There is only one world and, therefore, there can be only one world champion. And, if everybody is a champion, then nobody is.
There hasn't been an undisputed heavyweight champion since Lennox Lewis in 2003. Don't think for a second that's an accident or a coincidence. Every organization wants in on the title fight action.
These days, I would flunk heavyweight history as well as Algebra 2. I defy anyone short of a Rain Man-like savant to reel off the names of all the champions in every division in just one of the big four.
Alphabet titleholders are swept into a vortex of sanctioning fees, mandatory challengers, super champions, champions in recess, secondary titles, additional weight classes, step-aside money, fines and whatever else the organizations can come up with to enhance their bank balance. Yet beneath the hubris and huckstering, under many layers of dust, lies the lineal title.
From Sullivan to Ali, one could draw a fairly straight line of succession. There were a few detours along the way, but when a reigning champion retires, box-offs, tournaments and time often have a way of working things out.
When Lewis retired in 2004, Wladimir Klitschko won the lineal title in an unusual fashion. He was the No. 1 contender and brother Vitali was No. 2. However, Wladimir and Vitali had promised their mother they would never fight each other, which is understandable. Therefore, Wladimir was matched with No. 3 contender Ruslan Chagaev, and on June 20, 2009 he stopped Chagaev in the ninth round.
The realm of boxing and its titleholders is so overcrowded that the importance of having one true champion has begun to gain traction again. No system is perfect, but the lineal title is a much better way to determine who is the legitimate champion than drowning in alphabet soup.
Nobody has done more to market the lineal title's resurgence than Tyson Fury.
When Fury enters the ring for Saturday's match with Otto Wallin at the T-Mobile Arena in Las Vegas (11 p.m. ET on ESPN+), no major alphabet title will be on the line. Does it really matter?
Fury's profile is higher than ever, not just in his native Great Britain but even in the U.S., where his candid (often outrageous) interviews, cheeky charm and flashy attire have not gone unnoticed. Neither has his statement that he's still the lineal heavyweight champion.

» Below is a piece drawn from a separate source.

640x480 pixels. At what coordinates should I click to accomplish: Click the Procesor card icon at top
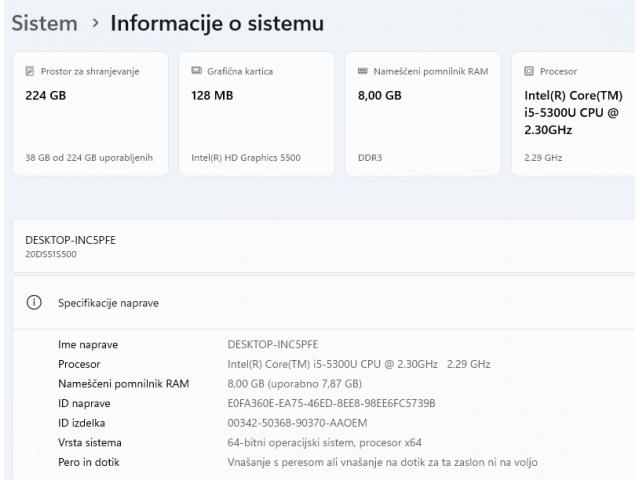pos(530,71)
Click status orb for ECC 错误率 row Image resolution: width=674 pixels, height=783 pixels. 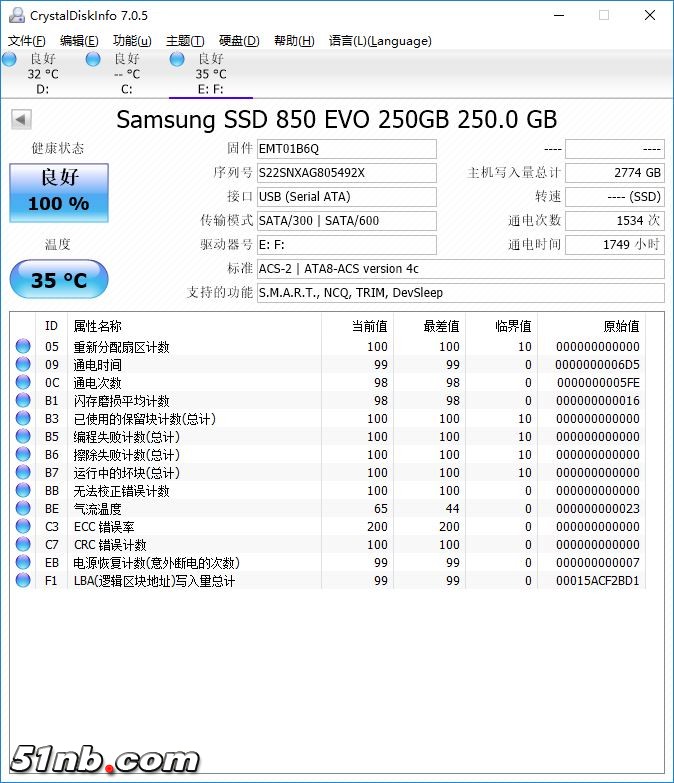pyautogui.click(x=23, y=527)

Fury's self-imposed hiatus was not the longest taken between fights by a heavyweight champion. After knocking out Luis Angel Firpo in 1923, Jack Dempsey didn't fight again until three years later. He was instead suing his manager, appearing in motion pictures and hanging out in Hollywood with his actress wife, Estelle Taylor.
Nobody dared to strip Dempsey. Gene Tunney took care of it the proper way, beating the "Manassa Mauler" in the ring in his comeback fight.

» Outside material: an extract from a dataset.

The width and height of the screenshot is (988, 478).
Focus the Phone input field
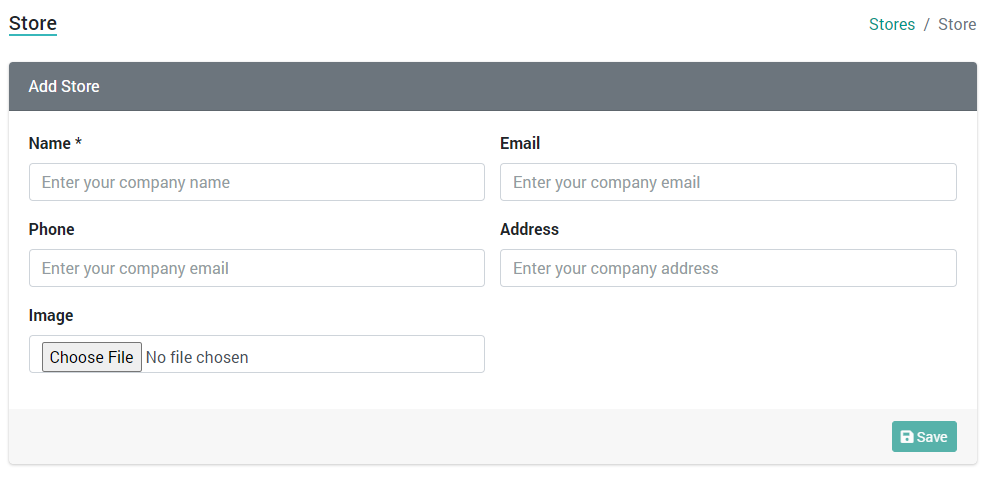pyautogui.click(x=257, y=268)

Fury has been claiming the lineal championship since launching his own comeback in 2018 -- two and a half years since he took it from Klitschko.
But when Fury finally pulled himself together and started to train again, all of his alphabet belts were gone. All that was left was the man who beat the man, and his unbeaten record.
Today, there are many people, both fans and industry insiders, who have never known anything but the alphabet soup system. They figure things have always been the same. Some revel in it, claiming the more belts the merrier.
That sort of thinking apparently fails to consider two pertinent facts: There is only one world and, therefore, there can be only one world champion. And, if everybody is a champion, then nobody is.
Regardless of what side of the lineal quandary you're on, right now Fury is, at the least, closer to being the true world champion than anybody else. And that's far better than having another junk belt complicating the situation.